| TEXT SHOWN |
Posted by Stephen Davis <st...@mac.com>.
On May 19, 2006, at 8:42 PM, Richard Stephens wrote:

> Mac OS does the same thing on FAT32 that it does with UFS: create  
> a ._ file containing a binary copy of the data in the resource  
> fork.  Unfortunately, removing resource forks from this project is  
> not an option, at least not in the short term.  The app we are  
> developing is a decade old, and has 200+ dialogs and countless  
> strings stored in resource forks.  We hope to move it to  
> using .nib's but this would take a lot of time and effort and bring  
> no change as far as our users are concerned.

Another option is to convert the resource files to data fork  
resources which can be done with the tools inside /Developer/Tools  
(Rez, ResMerger).  That is certainly simpler than switching off of  
Resources entirely.  We did that at work years ago when X was first  
becoming important.  All the tools can deal with data fork resources  
so this shouldn't break anything.

hth,
stephen

Re: checking out mac resource forks, file checkout order

Posted by Richard Stephens <ri...@createng.com.au>.
Mac OS does the same thing on FAT32 that it does with UFS: create  
a ._ file containing a binary copy of the data in the resource fork.   
Unfortunately, removing resource forks from this project is not an  
option, at least not in the short term.  The app we are developing is  
a decade old, and has 200+ dialogs and countless strings stored in  
resource forks.  We hope to move it to using .nib's but this would  
take a lot of time and effort and bring no change as far as our users  
are concerned.

The current version control consist of making a copy of the source  
directory when we ship a new version or are about to add a major new  
feature.  This is far from ideal, but until we can check out the  
source on 10.4, it'll have to do.

-Richard

On 20/05/2006, at 1:25 PM, Nico Kadel-Garcia wrote:

> Richard Stephens wrote:
>> thanks, thats helpful.  We do have machines running 10.3, but one of
>> the machines that will be accessing the repository is an intel imac,
>> and 10.4 isn't available on intel.

| OBJECTIVE |
Reproduce everything in the mailing-list thread from "Posted by Richard" down to "the resource fork.", word for word. The listing that comes next is separate material with no tie to the mailing-list thread.

| GIVEN INFORMATION |
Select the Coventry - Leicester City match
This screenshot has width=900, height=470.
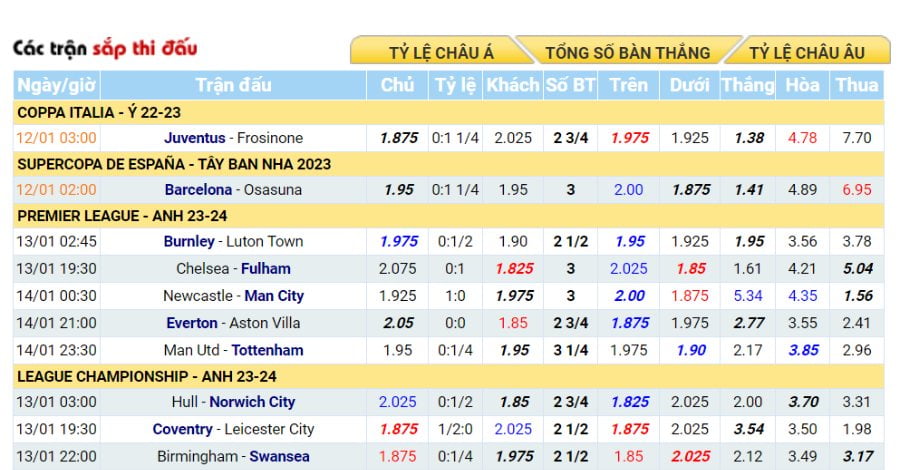click(x=233, y=429)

| RESPONSE TO THIS TASK |
Posted by Richard Stephens <ri...@createng.com.au>.
Mac OS does the same thing on FAT32 that it does with UFS: create  
a ._ file containing a binary copy of the data in the resource fork.